- Excerpted text -
Two planes carrying hundreds of US citizens from a coronavirus-hit cruise ship have left Japan, officials say.
One plane has landed at a US Air Force air base in California, and its passengers will be isolated at military facilities for 14 days.
There were some 400 Americans on board the Diamond Princess. The ship with some 3,700 passengers and crew has been in quarantine since 3 February.
Meanwhile, China reported a total of 2,048 new cases on Monday.
Of those new cases, 1,933 were from Hubei province, the epicentre of the outbreak.
More than 70,500 people across China have been infected by the virus. In Hubei alone, the official number of cases stands at 58,182, with 1,692 deaths. Most new cases and deaths have been reported in Wuhan, Hubei's largest city.
What's happening to the Diamond Princess?
The cruise ship was put in quarantine in Japan's port of Yokohama after a man who disembarked in Hong Kong was found to have the virus.
On Sunday, Japanese officials said the number of infections on the ship had risen by 70 to 355, making it the largest cluster of cases outside China.
At least 40 US citizens who were on board are infected and will be treated in Japan, Dr Anthony Fauci, Director of the National Institute of Allergy and Infectious Diseases told US broadcaster CBS.
The two aircraft chartered by the US government left Tokyo's Haneda Airport in the early hours of Monday. The second flight was due to land at another base in Texas.

- Work instructions -
(1) Retype everything in the news report from "Two planes carrying" down to "of the outbreak.".
(2) According to the news report, since what date has the Diamond Princess been in quarantine?
The rows come from a source separate from the news report.

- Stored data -
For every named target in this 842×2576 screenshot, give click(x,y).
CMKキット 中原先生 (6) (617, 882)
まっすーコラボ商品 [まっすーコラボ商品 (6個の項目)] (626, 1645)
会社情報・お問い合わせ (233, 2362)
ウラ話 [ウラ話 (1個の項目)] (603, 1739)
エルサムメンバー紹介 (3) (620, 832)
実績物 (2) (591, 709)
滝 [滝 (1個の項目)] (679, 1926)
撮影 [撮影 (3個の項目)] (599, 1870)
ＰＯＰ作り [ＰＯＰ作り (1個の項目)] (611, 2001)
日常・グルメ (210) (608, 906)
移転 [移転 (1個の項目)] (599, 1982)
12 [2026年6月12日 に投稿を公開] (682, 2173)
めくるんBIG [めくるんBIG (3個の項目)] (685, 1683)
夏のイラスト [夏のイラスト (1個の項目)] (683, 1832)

- Answers -
(1)
Two planes carrying hundreds of US citizens from a coronavirus-hit cruise ship have left Japan, officials say.
One plane has landed at a US Air Force air base in California, and its passengers will be isolated at military facilities for 14 days.
There were some 400 Americans on board the Diamond Princess. The ship with some 3,700 passengers and crew has been in quarantine since 3 February.
Meanwhile, China reported a total of 2,048 new cases on Monday.
Of those new cases, 1,933 were from Hubei province, the epicentre of the outbreak.

(2) 3 February